Sicherheit

Gericht: Beschattung durch verdeckte Ermittler war rechtswidrig

© stokkete

Der Einsatz eines verdeckten Ermittlers in der Heidelberger „Linken Szene“ vor fünf Jahren war rechtswidrig. Dieses Urteil sprach das Verwaltungsgericht Karlsruhe nach einem mehrere Jahre andauernden Verfahren. Sieben Kläger hatten sich 2011 an das Verwaltungsgericht gewandt, nachdem der Polizeibeamte Ende Dezember 2010 enttarnt worden war. Allen sieben Klägern gab das Verwaltungsgericht nun Recht. Weder die formellen noch die inhaltlichen Voraussetzungen für den Einsatz eines Verdeckten Ermittlers hätten vorgelegen.

Deckname „Simon Brenner“

Verdeckte Ermittler sind bekanntlich Polizisten, die unter einer „Legende“ ermitteln. Im Heidelberger Fall sollte der eingesetzte Polizeibeamte mit dem Decknamen „Simon Brenner“ mehrere studentische Initiativen aushorchen. Er gab vor, ebenfalls Student zu sein und engagierte sich bei politischen Aktionen.

Der Einsatz eines verdeckten Ermittlers ist allerdings nur zulässig zur Aufklärung von „Straftaten von erheblicher Bedeutung“, wie es im Gesetz heißt. Gemeint sind insbesondere Delikte aus dem Bereich Organisierte Kriminalität oder Rauschgiftdelikte, aber auch Staatsschutzdelikte.

Antifaschistische Initiative

Die Polizeidirektion Heidelberg hatte den Einsatz des Polizeibeamten als Reaktion auf den Anstieg der Fallzahlen linksmotivierter Straftaten im Südwesten gerechtfertigt.

Ins Visier der Polizei gerieten unter anderem die Antifaschistische Initiative Heidelberg und die Anarchistische Initiative Kraichgau-Odenwald, bei der Molotow-Cocktails sichergestellt wurden.

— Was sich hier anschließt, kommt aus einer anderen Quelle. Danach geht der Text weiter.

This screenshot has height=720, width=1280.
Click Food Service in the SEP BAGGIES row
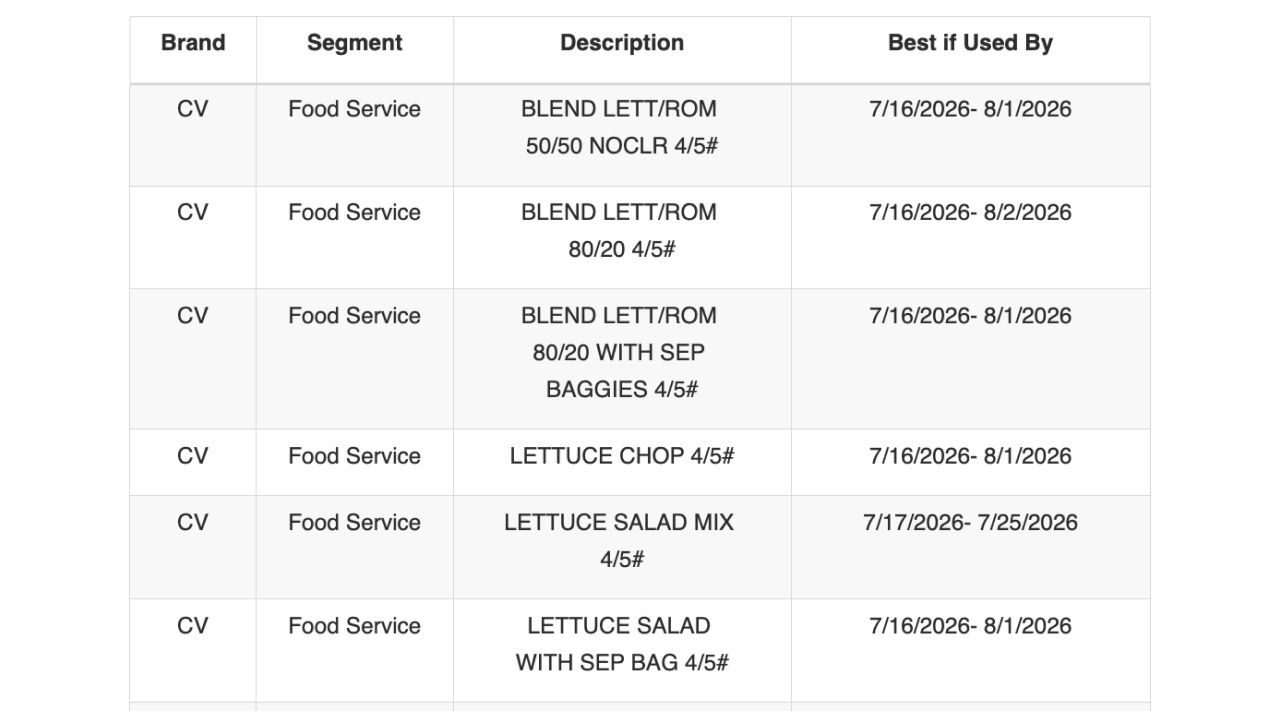(x=355, y=316)
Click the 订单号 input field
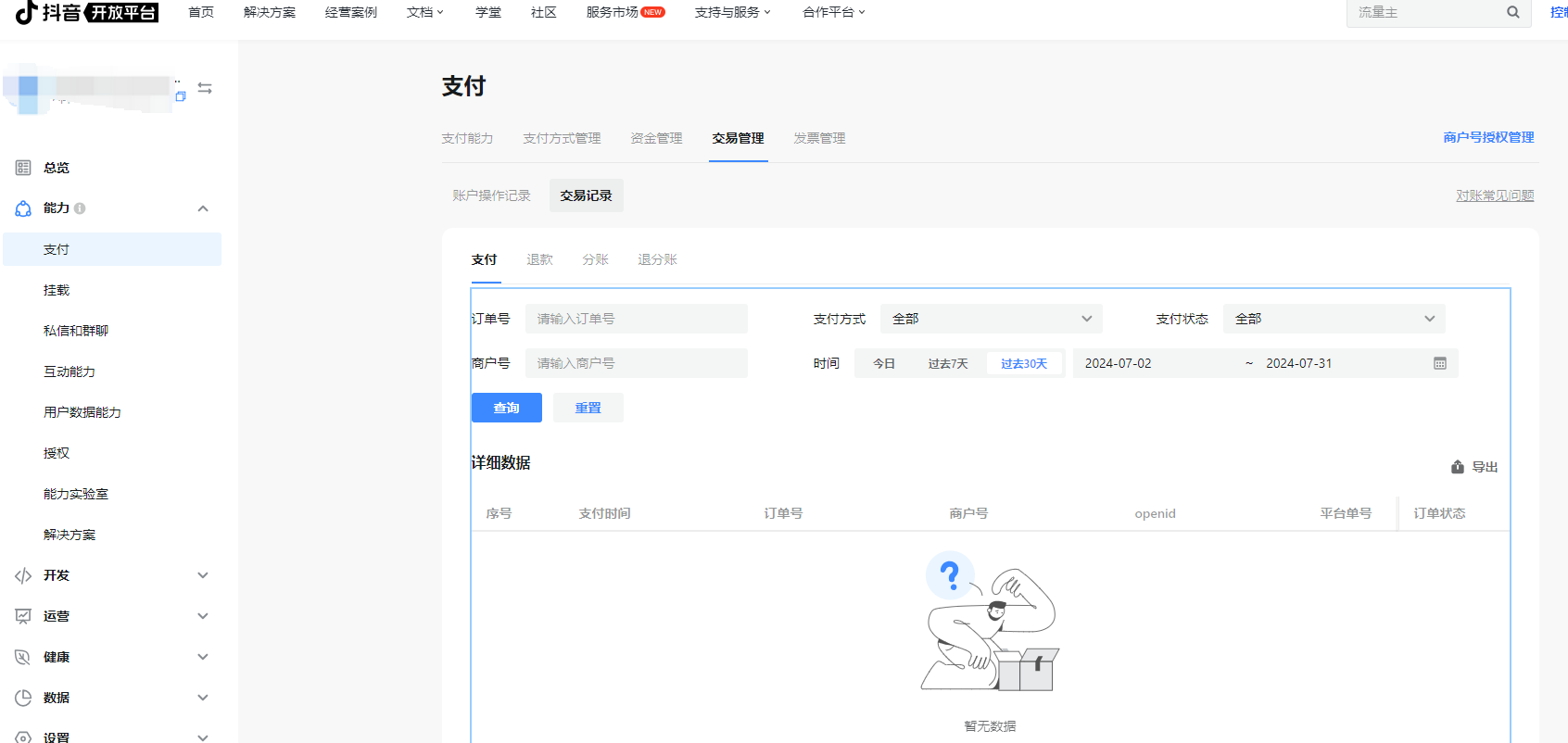The height and width of the screenshot is (743, 1568). [636, 319]
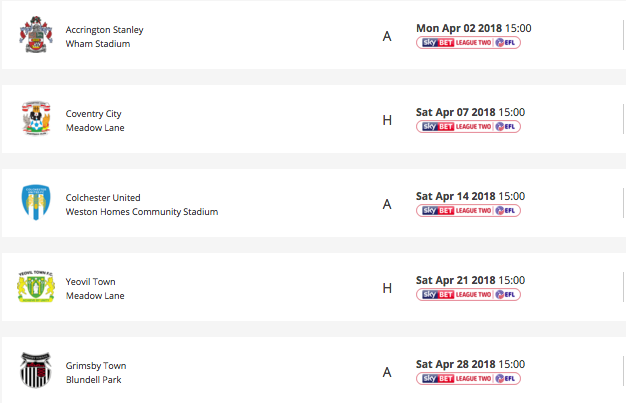Open the Grimsby Town fixture link
626x403 pixels.
pyautogui.click(x=95, y=365)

Weil einer der Kläger bei einer Demonstration bei einer der Initiative zugerechneten Person stand, setze die Polizeidirekten den verdeckten Ermittler auf ihn an.

Laut Urteil zu Unrecht. Vor allem konnte das Land nicht nachweisen, dass vom Kläger eine konkrete Gefahr ausgegangen wäre und dass eine konkrete Verbundenheit des Klägers mit der Anarchistischen Initiative bestanden hätte.

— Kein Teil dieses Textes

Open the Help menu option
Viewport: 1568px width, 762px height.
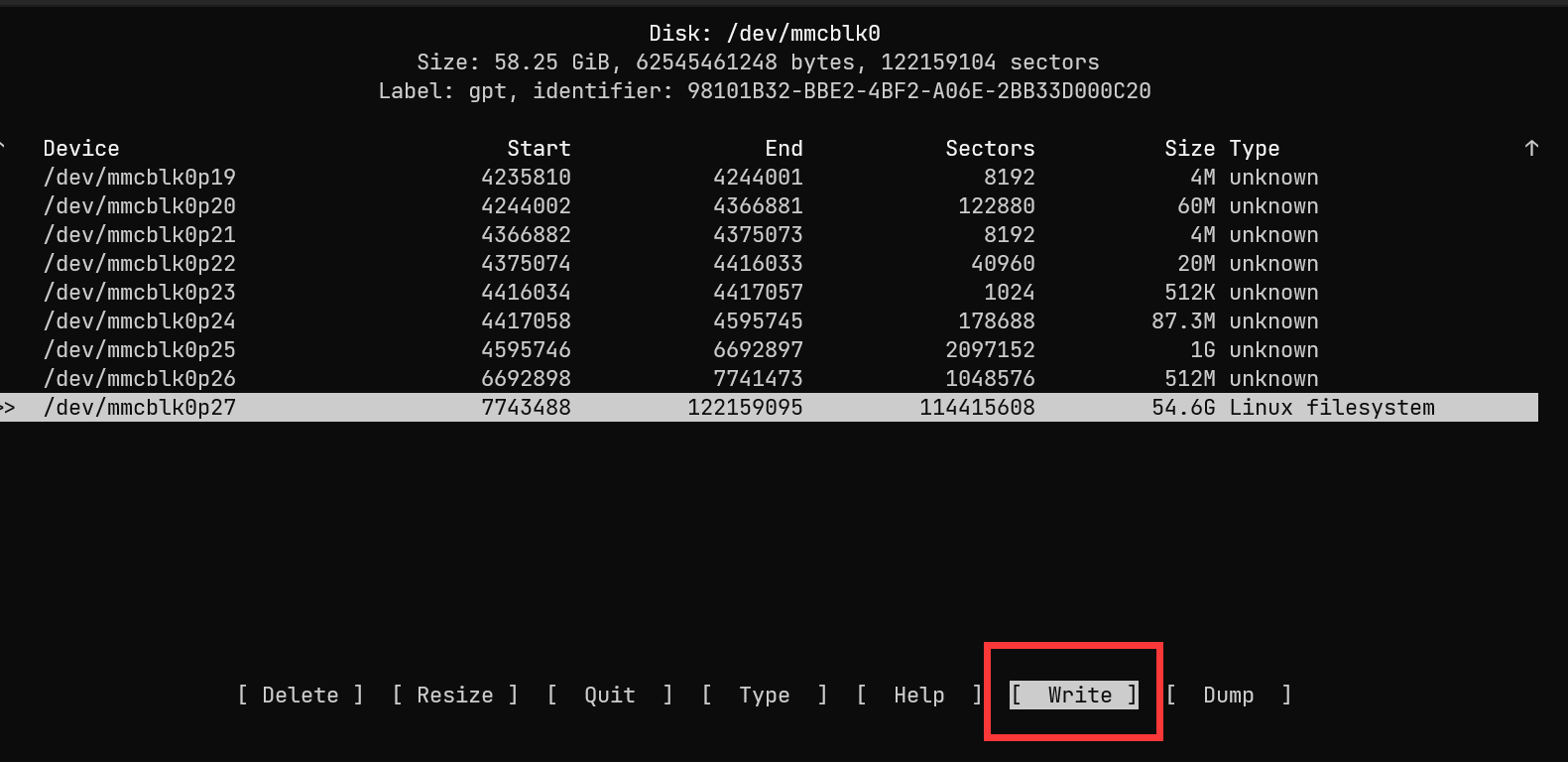point(918,695)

Ungerechtfertigter Grundrechtseingriff

Auch den sechs weiteren Klägern bescheinigten die Richter, dass sie unrechtmäßig beschattet wurden. Das Land hatte argumentiert, der Einsatz des Verdeckten Ermittlers sei nicht gegen sie gerichtet gewesen. Im Verfahren konnten aber die Kläger die Richter davon überzeugen, dass sie intensiven Kontakt mit dem Ermittler hatten. Daran, dass der Verdeckte Ermittler über sämtliche Kläger persönliche Daten erhoben hatte und an das Landeskriminalamt weitergab, hatten die Richter schließlich keinen Zweifel mehr. Mangels rechtmäßiger Anordnung werteten sie den Einsatz als ungerechtfertigten Grundrechtseingriff. Die Entscheidungen sind noch nicht rechtskräftig (Az. 4 K 2107/11 u.a.).

Sperrerklärung des Innenministeriums

Grund für die lange Dauer des Gerichtsverfahrens war ein Streit über die Freigabe von Akten zu dem Fall. Entscheiden konnte das Verwaltungsgericht nämlich erst nach einer Entscheidung des Bundesverwaltungsgerichts über die entsprechende Sperrerklärung des Innenministeriums. Diese erklärten die Richter aus Leipzig in ihrem Beschluss in weiten Teilen für rechtswidrig (Az. 20 F 5.13).